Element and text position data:
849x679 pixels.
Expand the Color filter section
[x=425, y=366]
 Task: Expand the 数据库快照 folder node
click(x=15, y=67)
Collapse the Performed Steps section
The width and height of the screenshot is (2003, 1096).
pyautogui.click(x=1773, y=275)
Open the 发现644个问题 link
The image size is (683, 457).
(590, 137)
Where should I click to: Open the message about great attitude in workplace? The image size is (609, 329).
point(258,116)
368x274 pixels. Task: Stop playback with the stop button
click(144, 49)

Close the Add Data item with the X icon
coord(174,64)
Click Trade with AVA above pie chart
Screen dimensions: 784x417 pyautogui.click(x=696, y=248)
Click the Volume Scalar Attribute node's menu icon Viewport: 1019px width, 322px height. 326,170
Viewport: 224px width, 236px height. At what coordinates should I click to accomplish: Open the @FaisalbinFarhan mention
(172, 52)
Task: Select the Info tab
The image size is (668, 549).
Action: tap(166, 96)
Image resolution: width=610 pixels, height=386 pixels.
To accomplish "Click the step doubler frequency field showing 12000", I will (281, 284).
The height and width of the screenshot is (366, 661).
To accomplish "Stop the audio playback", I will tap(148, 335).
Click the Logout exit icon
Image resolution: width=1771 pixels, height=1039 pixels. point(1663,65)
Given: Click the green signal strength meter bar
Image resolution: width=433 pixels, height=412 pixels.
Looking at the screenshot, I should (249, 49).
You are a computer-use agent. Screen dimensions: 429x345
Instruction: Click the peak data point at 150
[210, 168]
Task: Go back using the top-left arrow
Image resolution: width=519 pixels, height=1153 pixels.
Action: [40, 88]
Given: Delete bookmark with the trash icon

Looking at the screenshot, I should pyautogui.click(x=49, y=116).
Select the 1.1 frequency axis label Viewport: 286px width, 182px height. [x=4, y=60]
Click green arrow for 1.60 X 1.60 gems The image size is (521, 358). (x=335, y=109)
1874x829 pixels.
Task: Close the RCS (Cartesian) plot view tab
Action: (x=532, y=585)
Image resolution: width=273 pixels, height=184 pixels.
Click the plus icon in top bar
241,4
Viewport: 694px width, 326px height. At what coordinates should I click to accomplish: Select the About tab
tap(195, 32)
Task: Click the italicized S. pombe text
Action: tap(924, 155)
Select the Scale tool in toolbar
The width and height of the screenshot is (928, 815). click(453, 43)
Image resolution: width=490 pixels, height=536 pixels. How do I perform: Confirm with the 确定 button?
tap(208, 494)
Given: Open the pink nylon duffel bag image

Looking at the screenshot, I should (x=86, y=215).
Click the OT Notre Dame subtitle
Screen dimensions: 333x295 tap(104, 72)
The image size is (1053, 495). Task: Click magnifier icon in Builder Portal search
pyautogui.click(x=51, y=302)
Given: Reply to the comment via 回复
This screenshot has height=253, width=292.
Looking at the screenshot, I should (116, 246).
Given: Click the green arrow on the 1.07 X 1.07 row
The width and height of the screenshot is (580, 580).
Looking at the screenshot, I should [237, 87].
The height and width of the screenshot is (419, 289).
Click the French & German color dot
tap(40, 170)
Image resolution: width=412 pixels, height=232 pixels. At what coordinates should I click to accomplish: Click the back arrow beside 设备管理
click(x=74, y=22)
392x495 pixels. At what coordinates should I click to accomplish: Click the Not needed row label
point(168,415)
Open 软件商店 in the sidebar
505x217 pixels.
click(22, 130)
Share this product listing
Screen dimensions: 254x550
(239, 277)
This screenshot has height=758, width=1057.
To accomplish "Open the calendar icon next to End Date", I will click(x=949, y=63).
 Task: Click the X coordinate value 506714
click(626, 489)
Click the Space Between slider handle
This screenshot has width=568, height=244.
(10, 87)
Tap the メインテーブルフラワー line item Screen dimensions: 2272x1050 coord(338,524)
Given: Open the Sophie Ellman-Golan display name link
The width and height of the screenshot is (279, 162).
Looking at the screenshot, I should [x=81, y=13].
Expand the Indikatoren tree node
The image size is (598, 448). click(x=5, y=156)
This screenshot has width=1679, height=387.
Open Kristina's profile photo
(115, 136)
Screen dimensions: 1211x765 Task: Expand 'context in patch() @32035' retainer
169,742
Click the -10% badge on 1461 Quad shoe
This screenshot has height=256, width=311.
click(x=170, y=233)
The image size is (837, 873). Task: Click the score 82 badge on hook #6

» PROBLEM REQUIREMENTS
Recast the whole listing above as a JSON list of strings, with one string for each line and no entries for blank lines.

» ANSWER TO THE EXERCISE
[
  "849x679 pixels.",
  "Expand the Color filter section",
  "[x=425, y=366]",
  " Task: Expand the 数据库快照 folder node",
  "click(x=15, y=67)",
  "Collapse the Performed Steps section",
  "The width and height of the screenshot is (2003, 1096).",
  "pyautogui.click(x=1773, y=275)",
  "Open the 发现644个问题 link",
  "The image size is (683, 457).",
  "(590, 137)",
  "Where should I click to: Open the message about great attitude in workplace? The image size is (609, 329).",
  "point(258,116)",
  "368x274 pixels. Task: Stop playback with the stop button",
  "click(144, 49)",
  "Close the Add Data item with the X icon",
  "coord(174,64)",
  "Click Trade with AVA above pie chart",
  "Screen dimensions: 784x417 pyautogui.click(x=696, y=248)",
  "Click the Volume Scalar Attribute node's menu icon Viewport: 1019px width, 322px height. 326,170",
  "Viewport: 224px width, 236px height. At what coordinates should I click to accomplish: Open the @FaisalbinFarhan mention",
  "(172, 52)",
  "Task: Select the Info tab",
  "The image size is (668, 549).",
  "Action: tap(166, 96)",
  "Image resolution: width=610 pixels, height=386 pixels.",
  "To accomplish \"Click the step doubler frequency field showing 12000\", I will (281, 284).",
  "The height and width of the screenshot is (366, 661).",
  "To accomplish \"Stop the audio playback\", I will tap(148, 335).",
  "Click the Logout exit icon",
  "Image resolution: width=1771 pixels, height=1039 pixels. point(1663,65)",
  "Given: Click the green signal strength meter bar",
  "Image resolution: width=433 pixels, height=412 pixels.",
  "Looking at the screenshot, I should (249, 49).",
  "You are a computer-use agent. Screen dimensions: 429x345",
  "Instruction: Click the peak data point at 150",
  "[210, 168]",
  "Task: Go back using the top-left arrow",
  "Image resolution: width=519 pixels, height=1153 pixels.",
  "Action: [40, 88]",
  "Given: Delete bookmark with the trash icon",
  "Looking at the screenshot, I should pyautogui.click(x=49, y=116).",
  "Select the 1.1 frequency axis label Viewport: 286px width, 182px height. [x=4, y=60]",
  "Click green arrow for 1.60 X 1.60 gems The image size is (521, 358). (x=335, y=109)",
  "1874x829 pixels.",
  "Task: Close the RCS (Cartesian) plot view tab",
  "Action: (x=532, y=585)",
  "Image resolution: width=273 pixels, height=184 pixels.",
  "Click the plus icon in top bar",
  "241,4",
  "Viewport: 694px width, 326px height. At what coordinates should I click to accomplish: Select the About tab",
  "tap(195, 32)",
  "Task: Click the italicized S. pombe text",
  "Action: tap(924, 155)",
  "Select the Scale tool in toolbar",
  "The width and height of the screenshot is (928, 815). click(453, 43)",
  "Image resolution: width=490 pixels, height=536 pixels. How do I perform: Confirm with the 确定 button?",
  "tap(208, 494)",
  "Given: Open the pink nylon duffel bag image",
  "Looking at the screenshot, I should (x=86, y=215).",
  "Click the OT Notre Dame subtitle",
  "Screen dimensions: 333x295 tap(104, 72)",
  "The image size is (1053, 495). Task: Click magnifier icon in Builder Portal search",
  "pyautogui.click(x=51, y=302)",
  "Given: Reply to the comment via 回复",
  "This screenshot has height=253, width=292.",
  "Looking at the screenshot, I should (116, 246).",
  "Given: Click the green arrow on the 1.07 X 1.07 row",
  "The width and height of the screenshot is (580, 580).",
  "Looking at the screenshot, I should [237, 87].",
  "The height and width of the screenshot is (419, 289).",
  "Click the French & German color dot",
  "tap(40, 170)",
  "Image resolution: width=412 pixels, height=232 pixels. At what coordinates should I click to accomplish: Click the back arrow beside 设备管理",
  "click(x=74, y=22)",
  "392x495 pixels. At what coordinates should I click to accomplish: Click the Not needed row label",
  "point(168,415)",
  "Open 软件商店 in the sidebar",
  "505x217 pixels.",
  "click(22, 130)",
  "Share this product listing",
  "Screen dimensions: 254x550",
  "(239, 277)",
  "This screenshot has height=758, width=1057.",
  "To accomplish \"Open the calendar icon next to End Date\", I will click(x=949, y=63).",
  " Task: Click the X coordinate value 506714",
  "click(626, 489)",
  "Click the Space Between slider handle",
  "This screenshot has width=568, height=244.",
  "(10, 87)",
  "Tap the メインテーブルフラワー line item Screen dimensions: 2272x1050 coord(338,524)",
  "Given: Open the Sophie Ellman-Golan display name link",
  "The width and height of the screenshot is (279, 162).",
  "Looking at the screenshot, I should [x=81, y=13].",
  "Expand the Indikatoren tree node",
  "The image size is (598, 448). click(x=5, y=156)",
  "This screenshot has width=1679, height=387.",
  "Open Kristina's profile photo",
  "(115, 136)",
  "Screen dimensions: 1211x765 Task: Expand 'context in patch() @32035' retainer",
  "169,742",
  "Click the -10% badge on 1461 Quad shoe",
  "This screenshot has height=256, width=311.",
  "click(x=170, y=233)",
  "The image size is (837, 873). Task: Click the score 82 badge on hook #6"
]